During her most recent open house, only two people showed up and neither wrote an offer. “It’s no longer a seller’s market,” she said. “I wouldn’t necessarily call it a buyer’s market either because they don’t have a lot of power. But that’s because it’s still sinking in with sellers.”
Stubborn sellers
Lewis said sellers might have forgotten that property values can decline. And since 1997, it’s true that they have done nothing but go up. That’s when median home prices in L.A. County rose 20 percent (ending the year at $170,000), launching a meteoric rise that only now is showing signs of a stall.
During the recession of the early 1990s, Lewis remembers, it wasn’t until the foreclosures took hold that the median price of homes began falling.
“Last time it took foreclosures to show up as comparable sales before people stopped their insanely high pricing,” she said. “Then we had a whole decade of decreasing, decreasing, decreasing. Nothing went up.”
While the foreclosure rate has remained low during the last five months, declining home prices could put pressure on homeowners that could then reverberate through the economy.
In situations where buyers put down only 10 percent of a purchase price, a drop in a home’s value of 5 percent can make the deal insolvent, USC’s Gabriel said.
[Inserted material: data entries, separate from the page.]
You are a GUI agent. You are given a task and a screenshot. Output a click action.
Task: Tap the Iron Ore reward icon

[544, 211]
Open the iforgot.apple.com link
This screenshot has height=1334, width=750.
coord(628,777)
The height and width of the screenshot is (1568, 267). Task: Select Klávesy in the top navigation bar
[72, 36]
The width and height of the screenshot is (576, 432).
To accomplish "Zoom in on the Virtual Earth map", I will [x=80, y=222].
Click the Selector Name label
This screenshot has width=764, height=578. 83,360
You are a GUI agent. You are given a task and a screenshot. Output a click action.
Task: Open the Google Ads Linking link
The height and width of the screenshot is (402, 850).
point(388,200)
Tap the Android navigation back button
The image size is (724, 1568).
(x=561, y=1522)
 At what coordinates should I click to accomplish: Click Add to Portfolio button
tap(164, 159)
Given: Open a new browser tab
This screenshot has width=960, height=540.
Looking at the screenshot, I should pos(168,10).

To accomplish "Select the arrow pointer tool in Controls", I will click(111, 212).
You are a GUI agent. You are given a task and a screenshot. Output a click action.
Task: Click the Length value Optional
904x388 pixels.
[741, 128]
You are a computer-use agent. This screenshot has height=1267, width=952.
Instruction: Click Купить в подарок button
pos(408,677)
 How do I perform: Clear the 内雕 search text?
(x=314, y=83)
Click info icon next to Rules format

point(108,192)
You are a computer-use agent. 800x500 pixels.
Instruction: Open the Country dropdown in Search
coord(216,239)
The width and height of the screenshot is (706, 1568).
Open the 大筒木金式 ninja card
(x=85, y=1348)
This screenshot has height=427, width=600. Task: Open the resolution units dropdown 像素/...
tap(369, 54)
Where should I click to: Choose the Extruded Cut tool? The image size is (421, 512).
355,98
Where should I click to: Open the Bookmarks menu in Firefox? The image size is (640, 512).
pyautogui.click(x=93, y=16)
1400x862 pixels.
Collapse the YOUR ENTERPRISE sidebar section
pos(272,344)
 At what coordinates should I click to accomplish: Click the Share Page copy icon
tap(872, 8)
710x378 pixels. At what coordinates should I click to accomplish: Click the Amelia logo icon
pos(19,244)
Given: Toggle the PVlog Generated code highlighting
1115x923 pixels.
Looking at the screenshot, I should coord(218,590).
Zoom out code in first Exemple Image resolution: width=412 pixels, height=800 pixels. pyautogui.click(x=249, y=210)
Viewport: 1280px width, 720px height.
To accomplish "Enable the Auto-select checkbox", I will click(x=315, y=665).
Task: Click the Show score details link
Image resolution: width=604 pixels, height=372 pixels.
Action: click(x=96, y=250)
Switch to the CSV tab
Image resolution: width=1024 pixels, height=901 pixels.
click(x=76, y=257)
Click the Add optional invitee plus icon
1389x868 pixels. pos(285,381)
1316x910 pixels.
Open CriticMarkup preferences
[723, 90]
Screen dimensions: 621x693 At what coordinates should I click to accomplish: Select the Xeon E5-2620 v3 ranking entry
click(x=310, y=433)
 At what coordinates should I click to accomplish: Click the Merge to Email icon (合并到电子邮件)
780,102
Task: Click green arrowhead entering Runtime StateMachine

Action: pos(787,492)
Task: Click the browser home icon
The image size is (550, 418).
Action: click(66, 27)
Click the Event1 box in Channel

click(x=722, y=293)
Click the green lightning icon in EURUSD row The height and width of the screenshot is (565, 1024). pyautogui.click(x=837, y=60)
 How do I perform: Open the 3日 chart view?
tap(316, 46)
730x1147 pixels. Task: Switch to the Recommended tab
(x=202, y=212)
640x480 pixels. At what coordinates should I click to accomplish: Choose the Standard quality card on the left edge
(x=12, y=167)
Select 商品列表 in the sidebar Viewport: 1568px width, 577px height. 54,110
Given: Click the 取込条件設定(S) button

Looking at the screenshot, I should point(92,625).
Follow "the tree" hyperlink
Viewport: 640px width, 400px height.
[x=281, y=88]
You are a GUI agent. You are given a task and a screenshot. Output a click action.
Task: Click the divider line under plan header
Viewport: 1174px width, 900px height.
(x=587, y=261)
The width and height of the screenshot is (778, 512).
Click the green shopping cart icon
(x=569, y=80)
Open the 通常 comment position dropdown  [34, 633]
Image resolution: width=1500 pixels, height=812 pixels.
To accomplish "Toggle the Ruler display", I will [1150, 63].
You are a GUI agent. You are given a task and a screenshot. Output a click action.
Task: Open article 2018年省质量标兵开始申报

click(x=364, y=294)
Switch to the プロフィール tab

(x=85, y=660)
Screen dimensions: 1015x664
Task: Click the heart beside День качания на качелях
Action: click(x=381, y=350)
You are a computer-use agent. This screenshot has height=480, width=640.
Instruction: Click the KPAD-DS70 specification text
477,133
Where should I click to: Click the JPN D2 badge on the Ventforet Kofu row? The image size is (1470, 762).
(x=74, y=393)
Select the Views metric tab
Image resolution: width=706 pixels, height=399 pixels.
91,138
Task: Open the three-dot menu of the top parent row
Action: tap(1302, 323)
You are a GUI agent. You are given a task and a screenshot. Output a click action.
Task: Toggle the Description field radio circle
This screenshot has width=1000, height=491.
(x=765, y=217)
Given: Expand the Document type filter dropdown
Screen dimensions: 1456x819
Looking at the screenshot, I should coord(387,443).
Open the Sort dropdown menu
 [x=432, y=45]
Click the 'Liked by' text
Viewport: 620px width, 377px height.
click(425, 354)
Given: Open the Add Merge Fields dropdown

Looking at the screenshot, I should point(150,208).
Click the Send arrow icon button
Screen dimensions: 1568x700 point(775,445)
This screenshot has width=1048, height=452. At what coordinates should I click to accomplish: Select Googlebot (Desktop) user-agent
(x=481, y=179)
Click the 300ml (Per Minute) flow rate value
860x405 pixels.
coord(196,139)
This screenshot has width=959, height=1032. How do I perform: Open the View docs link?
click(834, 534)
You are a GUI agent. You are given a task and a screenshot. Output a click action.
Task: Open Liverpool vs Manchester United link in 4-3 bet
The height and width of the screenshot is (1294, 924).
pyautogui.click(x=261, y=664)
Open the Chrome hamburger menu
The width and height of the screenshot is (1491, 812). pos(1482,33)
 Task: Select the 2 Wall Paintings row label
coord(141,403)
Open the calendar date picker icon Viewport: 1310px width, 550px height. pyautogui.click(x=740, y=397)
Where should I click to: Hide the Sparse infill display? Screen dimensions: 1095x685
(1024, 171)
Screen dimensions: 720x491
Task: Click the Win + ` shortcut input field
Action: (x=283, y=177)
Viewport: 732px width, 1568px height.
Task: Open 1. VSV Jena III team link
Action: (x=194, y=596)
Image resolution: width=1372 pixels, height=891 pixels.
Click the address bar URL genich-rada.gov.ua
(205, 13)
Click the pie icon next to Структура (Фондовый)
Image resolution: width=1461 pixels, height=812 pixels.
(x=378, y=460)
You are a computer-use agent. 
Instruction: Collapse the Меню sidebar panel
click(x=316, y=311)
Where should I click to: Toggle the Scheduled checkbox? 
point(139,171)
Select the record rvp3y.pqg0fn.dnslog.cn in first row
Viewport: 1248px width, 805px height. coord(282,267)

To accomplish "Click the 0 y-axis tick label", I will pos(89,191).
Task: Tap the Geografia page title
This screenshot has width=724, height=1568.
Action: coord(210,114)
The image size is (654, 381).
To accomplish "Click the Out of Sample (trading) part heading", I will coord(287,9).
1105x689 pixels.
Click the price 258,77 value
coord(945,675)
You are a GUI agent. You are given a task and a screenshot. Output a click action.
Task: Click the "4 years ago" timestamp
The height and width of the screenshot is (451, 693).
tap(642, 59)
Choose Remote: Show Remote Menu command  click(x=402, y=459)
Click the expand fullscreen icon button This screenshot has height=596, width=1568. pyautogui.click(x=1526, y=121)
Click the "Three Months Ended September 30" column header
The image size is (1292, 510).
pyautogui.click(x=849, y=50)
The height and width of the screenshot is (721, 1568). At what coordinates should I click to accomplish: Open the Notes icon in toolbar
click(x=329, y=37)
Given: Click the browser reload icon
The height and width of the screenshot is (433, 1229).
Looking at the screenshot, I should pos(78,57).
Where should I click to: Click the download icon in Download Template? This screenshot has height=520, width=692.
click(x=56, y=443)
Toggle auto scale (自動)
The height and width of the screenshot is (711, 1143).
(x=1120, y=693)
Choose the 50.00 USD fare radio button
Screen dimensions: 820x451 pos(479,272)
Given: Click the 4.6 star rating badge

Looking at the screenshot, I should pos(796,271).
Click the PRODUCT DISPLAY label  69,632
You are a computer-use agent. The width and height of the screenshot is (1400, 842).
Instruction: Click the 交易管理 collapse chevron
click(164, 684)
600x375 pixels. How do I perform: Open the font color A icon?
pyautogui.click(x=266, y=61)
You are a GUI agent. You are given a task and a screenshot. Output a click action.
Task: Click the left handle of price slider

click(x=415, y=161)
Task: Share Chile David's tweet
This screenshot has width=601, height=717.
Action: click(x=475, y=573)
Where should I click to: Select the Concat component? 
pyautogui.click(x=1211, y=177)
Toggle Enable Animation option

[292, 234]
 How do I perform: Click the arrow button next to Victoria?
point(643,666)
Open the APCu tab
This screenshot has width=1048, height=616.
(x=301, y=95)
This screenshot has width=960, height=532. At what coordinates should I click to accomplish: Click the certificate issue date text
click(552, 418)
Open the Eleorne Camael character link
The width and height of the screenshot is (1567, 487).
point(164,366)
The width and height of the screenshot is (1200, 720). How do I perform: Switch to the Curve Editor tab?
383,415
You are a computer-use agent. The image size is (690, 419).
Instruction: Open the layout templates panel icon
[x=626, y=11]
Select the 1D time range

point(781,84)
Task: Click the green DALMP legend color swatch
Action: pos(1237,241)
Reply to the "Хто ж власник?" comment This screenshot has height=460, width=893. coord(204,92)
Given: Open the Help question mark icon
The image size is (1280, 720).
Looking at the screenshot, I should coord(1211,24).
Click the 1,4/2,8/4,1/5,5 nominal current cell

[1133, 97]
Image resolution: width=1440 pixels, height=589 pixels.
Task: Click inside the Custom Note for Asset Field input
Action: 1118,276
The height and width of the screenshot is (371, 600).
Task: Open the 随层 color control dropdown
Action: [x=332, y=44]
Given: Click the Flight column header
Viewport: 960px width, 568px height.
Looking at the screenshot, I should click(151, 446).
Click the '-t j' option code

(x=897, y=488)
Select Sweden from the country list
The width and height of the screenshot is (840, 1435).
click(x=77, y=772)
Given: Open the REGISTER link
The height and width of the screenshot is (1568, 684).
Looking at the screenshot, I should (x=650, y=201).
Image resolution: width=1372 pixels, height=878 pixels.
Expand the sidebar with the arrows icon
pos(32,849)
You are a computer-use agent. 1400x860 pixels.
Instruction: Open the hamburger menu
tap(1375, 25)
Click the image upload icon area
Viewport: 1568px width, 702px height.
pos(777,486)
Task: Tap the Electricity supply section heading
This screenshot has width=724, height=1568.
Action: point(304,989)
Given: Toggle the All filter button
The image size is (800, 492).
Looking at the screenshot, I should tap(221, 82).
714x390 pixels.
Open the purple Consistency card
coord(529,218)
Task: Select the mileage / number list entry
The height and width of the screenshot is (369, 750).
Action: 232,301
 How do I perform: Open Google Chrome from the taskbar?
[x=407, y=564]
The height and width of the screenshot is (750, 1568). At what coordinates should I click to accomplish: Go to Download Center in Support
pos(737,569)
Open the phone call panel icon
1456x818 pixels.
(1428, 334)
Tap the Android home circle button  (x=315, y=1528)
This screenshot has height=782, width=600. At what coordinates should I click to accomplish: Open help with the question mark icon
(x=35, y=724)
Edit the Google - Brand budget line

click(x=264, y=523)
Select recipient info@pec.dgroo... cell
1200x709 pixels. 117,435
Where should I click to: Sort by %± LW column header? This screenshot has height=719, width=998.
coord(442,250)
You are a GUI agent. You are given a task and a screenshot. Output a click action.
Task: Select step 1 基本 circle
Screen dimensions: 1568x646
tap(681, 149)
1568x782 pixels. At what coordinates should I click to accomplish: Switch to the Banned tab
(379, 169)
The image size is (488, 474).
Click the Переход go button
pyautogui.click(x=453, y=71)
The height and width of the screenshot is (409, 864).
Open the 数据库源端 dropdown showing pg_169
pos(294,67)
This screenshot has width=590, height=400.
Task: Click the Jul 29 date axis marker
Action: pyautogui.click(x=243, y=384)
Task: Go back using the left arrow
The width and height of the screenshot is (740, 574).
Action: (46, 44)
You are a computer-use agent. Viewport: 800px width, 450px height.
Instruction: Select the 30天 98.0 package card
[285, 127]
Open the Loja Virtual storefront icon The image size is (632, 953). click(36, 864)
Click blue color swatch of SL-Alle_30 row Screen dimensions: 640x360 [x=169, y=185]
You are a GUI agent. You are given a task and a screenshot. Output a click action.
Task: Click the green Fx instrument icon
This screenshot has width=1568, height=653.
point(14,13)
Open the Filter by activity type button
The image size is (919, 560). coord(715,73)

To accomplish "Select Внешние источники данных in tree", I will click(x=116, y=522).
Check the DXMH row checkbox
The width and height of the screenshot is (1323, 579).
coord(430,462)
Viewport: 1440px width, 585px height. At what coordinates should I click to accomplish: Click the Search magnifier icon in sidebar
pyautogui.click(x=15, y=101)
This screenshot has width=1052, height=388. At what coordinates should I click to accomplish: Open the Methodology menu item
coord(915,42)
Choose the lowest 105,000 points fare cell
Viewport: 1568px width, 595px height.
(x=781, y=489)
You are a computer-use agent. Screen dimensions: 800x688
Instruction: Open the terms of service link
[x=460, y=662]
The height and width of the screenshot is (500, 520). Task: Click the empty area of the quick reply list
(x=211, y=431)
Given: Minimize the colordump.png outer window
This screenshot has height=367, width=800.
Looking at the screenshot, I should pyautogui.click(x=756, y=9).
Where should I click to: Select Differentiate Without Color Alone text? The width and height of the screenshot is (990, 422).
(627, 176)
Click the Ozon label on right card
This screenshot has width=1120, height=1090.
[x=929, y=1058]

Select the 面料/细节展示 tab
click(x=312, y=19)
“At that point, the value of mortgage is worth more than the home,” he said.
The biggest fear is a sharp rise in interest rates, which would push up the monthly payments on adjustable rate mortgages, Gabriel said.
Buyers like Kim are already feeling the pain.
The expense of paying two mortgages is wearing on his family, he said, and he’s considering dropping the price on his condominium or possibly taking it off the market to advertise for a tenant.
“If I rent it out,” Kim said, “I can wait until the market starts up again and buyers realize the real estate market in Southern California won’t go down anytime soon.”